Task —
This exercise asks for the records to be retyped exactly as they read.

Segment Start: Data for this task

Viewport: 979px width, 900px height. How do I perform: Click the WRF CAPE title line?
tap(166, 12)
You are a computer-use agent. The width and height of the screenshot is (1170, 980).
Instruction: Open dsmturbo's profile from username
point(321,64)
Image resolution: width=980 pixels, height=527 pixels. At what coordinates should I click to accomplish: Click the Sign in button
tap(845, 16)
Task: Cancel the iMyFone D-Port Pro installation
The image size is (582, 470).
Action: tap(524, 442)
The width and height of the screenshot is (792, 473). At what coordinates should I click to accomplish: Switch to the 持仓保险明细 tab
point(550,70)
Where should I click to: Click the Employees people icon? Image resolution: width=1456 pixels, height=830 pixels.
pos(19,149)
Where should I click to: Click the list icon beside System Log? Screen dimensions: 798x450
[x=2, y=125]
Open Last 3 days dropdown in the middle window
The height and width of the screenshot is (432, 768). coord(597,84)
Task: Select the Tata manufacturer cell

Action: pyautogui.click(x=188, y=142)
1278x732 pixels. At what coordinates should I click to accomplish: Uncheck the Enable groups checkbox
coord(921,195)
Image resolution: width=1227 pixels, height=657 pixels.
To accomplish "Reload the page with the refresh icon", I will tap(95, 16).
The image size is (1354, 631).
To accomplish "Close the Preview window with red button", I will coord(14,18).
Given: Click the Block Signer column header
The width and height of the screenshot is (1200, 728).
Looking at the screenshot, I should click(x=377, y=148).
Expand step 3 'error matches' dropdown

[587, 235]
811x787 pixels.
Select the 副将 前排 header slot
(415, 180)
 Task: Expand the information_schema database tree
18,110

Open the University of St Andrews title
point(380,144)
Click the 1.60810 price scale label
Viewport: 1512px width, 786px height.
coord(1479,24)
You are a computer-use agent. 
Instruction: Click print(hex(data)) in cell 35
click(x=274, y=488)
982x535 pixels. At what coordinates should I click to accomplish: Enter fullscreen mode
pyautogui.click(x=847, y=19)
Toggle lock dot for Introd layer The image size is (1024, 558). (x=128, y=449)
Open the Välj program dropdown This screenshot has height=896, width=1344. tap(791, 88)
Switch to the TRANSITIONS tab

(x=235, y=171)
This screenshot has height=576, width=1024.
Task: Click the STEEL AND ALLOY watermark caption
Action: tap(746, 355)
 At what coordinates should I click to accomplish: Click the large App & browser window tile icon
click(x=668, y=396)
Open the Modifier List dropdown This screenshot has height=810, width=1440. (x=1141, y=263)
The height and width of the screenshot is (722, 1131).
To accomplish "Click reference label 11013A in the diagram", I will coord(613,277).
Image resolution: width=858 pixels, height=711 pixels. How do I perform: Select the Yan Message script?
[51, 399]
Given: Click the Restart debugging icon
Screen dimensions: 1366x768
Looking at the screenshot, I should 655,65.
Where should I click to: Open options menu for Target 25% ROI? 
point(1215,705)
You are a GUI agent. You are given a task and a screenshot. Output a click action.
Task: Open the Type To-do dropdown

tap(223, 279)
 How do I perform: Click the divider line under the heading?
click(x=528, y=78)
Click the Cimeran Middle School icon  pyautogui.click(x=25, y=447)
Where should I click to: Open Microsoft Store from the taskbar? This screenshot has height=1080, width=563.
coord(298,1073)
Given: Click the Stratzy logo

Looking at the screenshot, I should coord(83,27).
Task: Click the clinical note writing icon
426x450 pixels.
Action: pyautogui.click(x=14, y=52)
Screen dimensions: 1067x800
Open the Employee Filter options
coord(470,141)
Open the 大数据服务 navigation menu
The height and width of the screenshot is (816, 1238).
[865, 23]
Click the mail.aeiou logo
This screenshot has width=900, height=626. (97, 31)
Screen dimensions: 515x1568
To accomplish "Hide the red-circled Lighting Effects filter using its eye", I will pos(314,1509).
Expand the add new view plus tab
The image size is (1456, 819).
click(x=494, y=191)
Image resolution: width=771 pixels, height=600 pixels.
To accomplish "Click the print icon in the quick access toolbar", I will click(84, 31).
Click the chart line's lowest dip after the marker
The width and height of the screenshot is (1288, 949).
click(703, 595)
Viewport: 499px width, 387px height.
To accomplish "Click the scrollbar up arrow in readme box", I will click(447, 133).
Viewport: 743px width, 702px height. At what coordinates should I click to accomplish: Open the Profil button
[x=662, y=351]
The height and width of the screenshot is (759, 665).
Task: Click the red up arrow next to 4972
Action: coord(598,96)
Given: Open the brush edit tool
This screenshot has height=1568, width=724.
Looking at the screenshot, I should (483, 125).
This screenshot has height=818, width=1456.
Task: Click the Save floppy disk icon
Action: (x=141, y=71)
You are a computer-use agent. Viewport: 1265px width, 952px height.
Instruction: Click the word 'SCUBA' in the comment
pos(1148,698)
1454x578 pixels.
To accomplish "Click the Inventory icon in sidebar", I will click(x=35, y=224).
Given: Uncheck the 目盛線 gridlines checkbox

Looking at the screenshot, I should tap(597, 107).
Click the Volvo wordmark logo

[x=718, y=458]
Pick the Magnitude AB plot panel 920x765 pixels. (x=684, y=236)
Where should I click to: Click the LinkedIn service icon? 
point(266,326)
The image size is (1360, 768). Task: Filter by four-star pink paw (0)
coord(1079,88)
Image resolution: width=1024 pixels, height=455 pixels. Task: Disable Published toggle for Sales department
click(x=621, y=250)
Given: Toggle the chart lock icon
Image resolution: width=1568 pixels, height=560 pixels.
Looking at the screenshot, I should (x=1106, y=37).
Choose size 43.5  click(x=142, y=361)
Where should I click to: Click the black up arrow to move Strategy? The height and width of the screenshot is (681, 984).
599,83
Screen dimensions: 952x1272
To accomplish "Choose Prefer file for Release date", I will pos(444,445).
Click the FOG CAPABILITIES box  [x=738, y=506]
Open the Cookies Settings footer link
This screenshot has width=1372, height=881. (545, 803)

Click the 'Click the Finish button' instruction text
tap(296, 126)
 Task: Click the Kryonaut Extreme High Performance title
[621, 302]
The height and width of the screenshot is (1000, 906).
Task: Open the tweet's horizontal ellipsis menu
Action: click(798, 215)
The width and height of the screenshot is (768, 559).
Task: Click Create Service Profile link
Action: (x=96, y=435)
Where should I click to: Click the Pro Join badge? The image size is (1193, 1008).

Segment End: Data for this task

Response area —
Viewport: 979px width, 900px height. How do I perform: Click the WRF CAPE title line?
tap(166, 12)
You are a computer-use agent. The width and height of the screenshot is (1170, 980).
Instruction: Open dsmturbo's profile from username
point(321,64)
Image resolution: width=980 pixels, height=527 pixels. At what coordinates should I click to accomplish: Click the Sign in button
tap(845, 16)
Task: Cancel the iMyFone D-Port Pro installation
The image size is (582, 470).
Action: tap(524, 442)
The width and height of the screenshot is (792, 473). At what coordinates should I click to accomplish: Switch to the 持仓保险明细 tab
point(550,70)
Where should I click to: Click the Employees people icon? Image resolution: width=1456 pixels, height=830 pixels.
pos(19,149)
Where should I click to: Click the list icon beside System Log? Screen dimensions: 798x450
[x=2, y=125]
Open Last 3 days dropdown in the middle window
The height and width of the screenshot is (432, 768). coord(597,84)
Task: Select the Tata manufacturer cell

Action: pyautogui.click(x=188, y=142)
1278x732 pixels. At what coordinates should I click to accomplish: Uncheck the Enable groups checkbox
coord(921,195)
Image resolution: width=1227 pixels, height=657 pixels.
To accomplish "Reload the page with the refresh icon", I will tap(95, 16).
The image size is (1354, 631).
To accomplish "Close the Preview window with red button", I will coord(14,18).
Given: Click the Block Signer column header
The width and height of the screenshot is (1200, 728).
Looking at the screenshot, I should click(x=377, y=148).
Expand step 3 'error matches' dropdown

[587, 235]
811x787 pixels.
Select the 副将 前排 header slot
(415, 180)
 Task: Expand the information_schema database tree
18,110

Open the University of St Andrews title
point(380,144)
Click the 1.60810 price scale label
Viewport: 1512px width, 786px height.
coord(1479,24)
You are a computer-use agent. 
Instruction: Click print(hex(data)) in cell 35
click(x=274, y=488)
982x535 pixels. At what coordinates should I click to accomplish: Enter fullscreen mode
pyautogui.click(x=847, y=19)
Toggle lock dot for Introd layer The image size is (1024, 558). (x=128, y=449)
Open the Välj program dropdown This screenshot has height=896, width=1344. tap(791, 88)
Switch to the TRANSITIONS tab

(x=235, y=171)
This screenshot has height=576, width=1024.
Task: Click the STEEL AND ALLOY watermark caption
Action: tap(746, 355)
 At what coordinates should I click to accomplish: Click the large App & browser window tile icon
click(x=668, y=396)
Open the Modifier List dropdown This screenshot has height=810, width=1440. (x=1141, y=263)
The height and width of the screenshot is (722, 1131).
To accomplish "Click reference label 11013A in the diagram", I will coord(613,277).
Image resolution: width=858 pixels, height=711 pixels. How do I perform: Select the Yan Message script?
[51, 399]
Given: Click the Restart debugging icon
Screen dimensions: 1366x768
Looking at the screenshot, I should 655,65.
Where should I click to: Open options menu for Target 25% ROI? 
point(1215,705)
You are a GUI agent. You are given a task and a screenshot. Output a click action.
Task: Open the Type To-do dropdown

tap(223, 279)
 How do I perform: Click the divider line under the heading?
click(x=528, y=78)
Click the Cimeran Middle School icon  pyautogui.click(x=25, y=447)
Where should I click to: Open Microsoft Store from the taskbar? This screenshot has height=1080, width=563.
coord(298,1073)
Given: Click the Stratzy logo

Looking at the screenshot, I should coord(83,27).
Task: Click the clinical note writing icon
426x450 pixels.
Action: pyautogui.click(x=14, y=52)
Screen dimensions: 1067x800
Open the Employee Filter options
coord(470,141)
Open the 大数据服务 navigation menu
The height and width of the screenshot is (816, 1238).
[865, 23]
Click the mail.aeiou logo
This screenshot has width=900, height=626. (97, 31)
Screen dimensions: 515x1568
To accomplish "Hide the red-circled Lighting Effects filter using its eye", I will pos(314,1509).
Expand the add new view plus tab
The image size is (1456, 819).
click(x=494, y=191)
Image resolution: width=771 pixels, height=600 pixels.
To accomplish "Click the print icon in the quick access toolbar", I will click(84, 31).
Click the chart line's lowest dip after the marker
The width and height of the screenshot is (1288, 949).
click(703, 595)
Viewport: 499px width, 387px height.
To accomplish "Click the scrollbar up arrow in readme box", I will click(447, 133).
Viewport: 743px width, 702px height. At what coordinates should I click to accomplish: Open the Profil button
[x=662, y=351]
The height and width of the screenshot is (759, 665).
Task: Click the red up arrow next to 4972
Action: coord(598,96)
Given: Open the brush edit tool
This screenshot has height=1568, width=724.
Looking at the screenshot, I should (483, 125).
This screenshot has height=818, width=1456.
Task: Click the Save floppy disk icon
Action: (x=141, y=71)
You are a computer-use agent. Viewport: 1265px width, 952px height.
Instruction: Click the word 'SCUBA' in the comment
pos(1148,698)
1454x578 pixels.
To accomplish "Click the Inventory icon in sidebar", I will click(x=35, y=224).
Given: Uncheck the 目盛線 gridlines checkbox

Looking at the screenshot, I should tap(597, 107).
Click the Volvo wordmark logo

[x=718, y=458]
Pick the Magnitude AB plot panel 920x765 pixels. (x=684, y=236)
Where should I click to: Click the LinkedIn service icon? 
point(266,326)
The image size is (1360, 768). Task: Filter by four-star pink paw (0)
coord(1079,88)
Image resolution: width=1024 pixels, height=455 pixels. Task: Disable Published toggle for Sales department
click(x=621, y=250)
Given: Toggle the chart lock icon
Image resolution: width=1568 pixels, height=560 pixels.
Looking at the screenshot, I should (x=1106, y=37).
Choose size 43.5  click(x=142, y=361)
Where should I click to: Click the black up arrow to move Strategy? The height and width of the screenshot is (681, 984).
599,83
Screen dimensions: 952x1272
To accomplish "Choose Prefer file for Release date", I will pos(444,445).
Click the FOG CAPABILITIES box  [x=738, y=506]
Open the Cookies Settings footer link
This screenshot has width=1372, height=881. (545, 803)

Click the 'Click the Finish button' instruction text
tap(296, 126)
 Task: Click the Kryonaut Extreme High Performance title
[621, 302]
The height and width of the screenshot is (1000, 906).
Task: Open the tweet's horizontal ellipsis menu
Action: click(798, 215)
The width and height of the screenshot is (768, 559).
Task: Click Create Service Profile link
Action: (x=96, y=435)
Where should I click to: Click the Pro Join badge? The image size is (1193, 1008).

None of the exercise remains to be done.